Choice never fulfilled its promises, Ravitch argues, because its advocates spent more time talking about how education should be delivered than examining what education is. With so little effort devoted to the promotion of a sound curriculum, voucher schools, like those established in Milwaukee, turned out to offer few if any gains for those who attended them. As for charter schools, they have skimmed off the most motivated students without producing consistently better results than traditional public schools. She is skeptical of the charter movement’s free-market model of competition and choice. “At the very time that the financial markets were collapsing, and as regulation of financial markets got a bad name,” Ravitch points out, “many of the leading voices in American education assured the public that the way to educational rejuvenation was through deregulation.” Instead of treating markets as a panacea, she argues, we should look at the data, the latest of which shows that charter schools as a whole do not do better than traditional schools. Given that result, we should be working harder to preserve the benefits of community and continuity that neighborhood schools offer.
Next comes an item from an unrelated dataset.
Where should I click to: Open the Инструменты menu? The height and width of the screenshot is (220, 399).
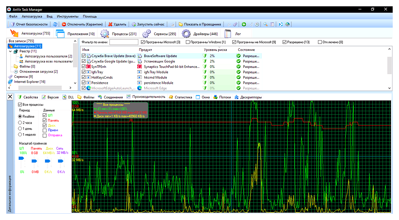click(67, 16)
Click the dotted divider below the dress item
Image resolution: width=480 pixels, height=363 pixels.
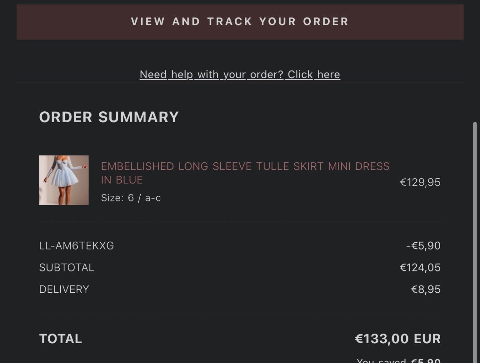pyautogui.click(x=240, y=222)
Testing experienced much the same fate as vouchers. Knowing that their students would be tested and that the results would be used to evaluate which schools would be rewarded, educators began teaching to the tests, at the expense of sound curriculum. But educational testing, Ravitch shows, is inexact, roughly the way public opinion polling is. Far from holding schools accountable, testing resulted in massive cynicism. Meanwhile the level of education received by many students remained “disastrously low.” Ravitch points to a 2009 study sponsored by the Civic Committee of the Commercial Club of Chicago showing that the increases in the performance of the city’s eighth graders in math and reading were due mostly to changes in testing procedures, and that in any case such gains evaporated by the time those students reached high school.
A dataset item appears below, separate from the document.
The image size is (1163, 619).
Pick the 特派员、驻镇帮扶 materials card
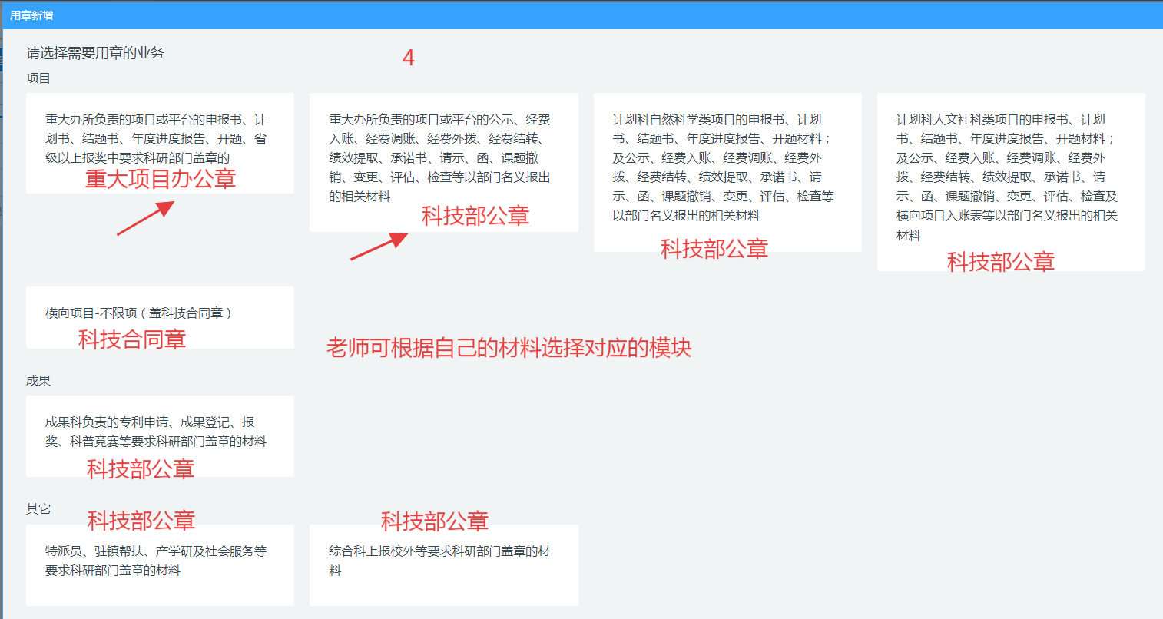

Some may ask whether we should trust someone who was once widely viewed as a conservative but now actually says nice things about teachers’ unions. But for all the attention paid to Ravitch’s change of heart, she has always been less an ideologue than a critic of educational fads, whether the more touchy-feely forms of progressive education popular in the 1960s and ’70s or the new nostrums of choice and testing. Ravitch now supports ideas associated with the left not because she is on the left. She does so for the simple reason that choice and testing had their chance and failed to deliver.

Ravitch ends with a call for a voluntary national curriculum, and believes that a consensus around better education is possible. On this point I do not share her optimism: parents who want creation science for their kids are not going to accept the teaching of evolution, and any push to establish common curriculum is likely to raise an outcry similar to that surrounding the 1994 history standards, drawn up by a panel of left-leaning historians and vociferously denounced by Lynne Cheney, the former chairwoman of the National Endowment for the Humanities, and other conservatives. (Ravitch writes that she was “disappointed” by the partisan nature of the standards, but “thought they could be fixed by editing.”)

I have always relied on Ravitch’s intellectual honesty when battles become intense. And her voice is especially important now. President Obama and his secretary of education, Arne Duncan, seem determined to promote reforms relying on testing and choice, despite fresh data calling their benefits into question. I wish we could all share Ravitch’s open-mindedness in seeing what the data really tells us. Somehow, I doubt that’s what will carry the day.